■ **Exercise details**: Extract every line below, verbatim.

■ **Data provided**:
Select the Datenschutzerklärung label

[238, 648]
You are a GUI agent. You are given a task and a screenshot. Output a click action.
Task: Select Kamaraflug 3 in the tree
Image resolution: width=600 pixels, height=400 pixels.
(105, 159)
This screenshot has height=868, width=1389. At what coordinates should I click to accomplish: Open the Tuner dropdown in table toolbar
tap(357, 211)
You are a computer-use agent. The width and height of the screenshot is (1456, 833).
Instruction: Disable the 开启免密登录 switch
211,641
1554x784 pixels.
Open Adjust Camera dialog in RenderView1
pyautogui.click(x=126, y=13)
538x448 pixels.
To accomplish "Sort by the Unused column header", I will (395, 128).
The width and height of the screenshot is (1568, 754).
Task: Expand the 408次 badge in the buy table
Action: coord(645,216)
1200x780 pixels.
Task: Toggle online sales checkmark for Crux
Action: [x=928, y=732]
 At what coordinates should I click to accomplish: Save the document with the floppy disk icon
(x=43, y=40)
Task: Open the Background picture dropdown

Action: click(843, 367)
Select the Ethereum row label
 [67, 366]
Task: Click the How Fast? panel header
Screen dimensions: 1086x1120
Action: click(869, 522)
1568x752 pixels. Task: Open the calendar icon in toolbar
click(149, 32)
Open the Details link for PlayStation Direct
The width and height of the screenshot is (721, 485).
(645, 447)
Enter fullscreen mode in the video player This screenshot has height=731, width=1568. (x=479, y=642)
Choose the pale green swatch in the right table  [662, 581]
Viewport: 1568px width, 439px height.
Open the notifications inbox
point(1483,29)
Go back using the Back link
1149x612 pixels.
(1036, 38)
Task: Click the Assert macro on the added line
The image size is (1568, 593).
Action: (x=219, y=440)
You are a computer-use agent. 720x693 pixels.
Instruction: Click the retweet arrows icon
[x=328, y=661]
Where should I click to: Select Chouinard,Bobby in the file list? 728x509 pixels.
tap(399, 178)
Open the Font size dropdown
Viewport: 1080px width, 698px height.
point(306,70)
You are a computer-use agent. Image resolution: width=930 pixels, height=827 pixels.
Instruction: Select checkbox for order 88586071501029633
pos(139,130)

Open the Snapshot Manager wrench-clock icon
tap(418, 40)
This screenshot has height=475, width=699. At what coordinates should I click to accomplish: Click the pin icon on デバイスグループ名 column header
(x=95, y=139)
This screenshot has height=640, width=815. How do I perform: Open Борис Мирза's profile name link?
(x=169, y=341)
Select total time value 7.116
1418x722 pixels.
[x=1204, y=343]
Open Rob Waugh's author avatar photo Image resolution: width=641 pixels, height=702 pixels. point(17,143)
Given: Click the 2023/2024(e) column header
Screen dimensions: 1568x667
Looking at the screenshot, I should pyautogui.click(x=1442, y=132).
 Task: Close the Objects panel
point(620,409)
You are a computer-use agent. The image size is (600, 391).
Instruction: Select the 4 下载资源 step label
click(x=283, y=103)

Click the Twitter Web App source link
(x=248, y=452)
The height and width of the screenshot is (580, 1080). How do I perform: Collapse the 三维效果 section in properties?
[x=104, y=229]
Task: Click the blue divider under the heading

■ **Your solution**:
Select the Datenschutzerklärung label

[238, 648]
You are a GUI agent. You are given a task and a screenshot. Output a click action.
Task: Select Kamaraflug 3 in the tree
Image resolution: width=600 pixels, height=400 pixels.
(105, 159)
This screenshot has height=868, width=1389. At what coordinates should I click to accomplish: Open the Tuner dropdown in table toolbar
tap(357, 211)
You are a computer-use agent. The width and height of the screenshot is (1456, 833).
Instruction: Disable the 开启免密登录 switch
211,641
1554x784 pixels.
Open Adjust Camera dialog in RenderView1
pyautogui.click(x=126, y=13)
538x448 pixels.
To accomplish "Sort by the Unused column header", I will (395, 128).
The width and height of the screenshot is (1568, 754).
Task: Expand the 408次 badge in the buy table
Action: coord(645,216)
1200x780 pixels.
Task: Toggle online sales checkmark for Crux
Action: [x=928, y=732]
 At what coordinates should I click to accomplish: Save the document with the floppy disk icon
(x=43, y=40)
Task: Open the Background picture dropdown

Action: click(843, 367)
Select the Ethereum row label
 [67, 366]
Task: Click the How Fast? panel header
Screen dimensions: 1086x1120
Action: click(869, 522)
1568x752 pixels. Task: Open the calendar icon in toolbar
click(149, 32)
Open the Details link for PlayStation Direct
The width and height of the screenshot is (721, 485).
(645, 447)
Enter fullscreen mode in the video player This screenshot has height=731, width=1568. (x=479, y=642)
Choose the pale green swatch in the right table  [662, 581]
Viewport: 1568px width, 439px height.
Open the notifications inbox
point(1483,29)
Go back using the Back link
1149x612 pixels.
(1036, 38)
Task: Click the Assert macro on the added line
The image size is (1568, 593).
Action: (x=219, y=440)
You are a computer-use agent. 720x693 pixels.
Instruction: Click the retweet arrows icon
[x=328, y=661]
Where should I click to: Select Chouinard,Bobby in the file list? 728x509 pixels.
tap(399, 178)
Open the Font size dropdown
Viewport: 1080px width, 698px height.
point(306,70)
You are a computer-use agent. Image resolution: width=930 pixels, height=827 pixels.
Instruction: Select checkbox for order 88586071501029633
pos(139,130)

Open the Snapshot Manager wrench-clock icon
tap(418, 40)
This screenshot has height=475, width=699. At what coordinates should I click to accomplish: Click the pin icon on デバイスグループ名 column header
(x=95, y=139)
This screenshot has height=640, width=815. How do I perform: Open Борис Мирза's profile name link?
(x=169, y=341)
Select total time value 7.116
1418x722 pixels.
[x=1204, y=343]
Open Rob Waugh's author avatar photo Image resolution: width=641 pixels, height=702 pixels. point(17,143)
Given: Click the 2023/2024(e) column header
Screen dimensions: 1568x667
Looking at the screenshot, I should pyautogui.click(x=1442, y=132).
 Task: Close the Objects panel
point(620,409)
You are a computer-use agent. The image size is (600, 391).
Instruction: Select the 4 下载资源 step label
click(x=283, y=103)

Click the Twitter Web App source link
(x=248, y=452)
The height and width of the screenshot is (580, 1080). How do I perform: Collapse the 三维效果 section in properties?
[x=104, y=229]
Task: Click the blue divider under the heading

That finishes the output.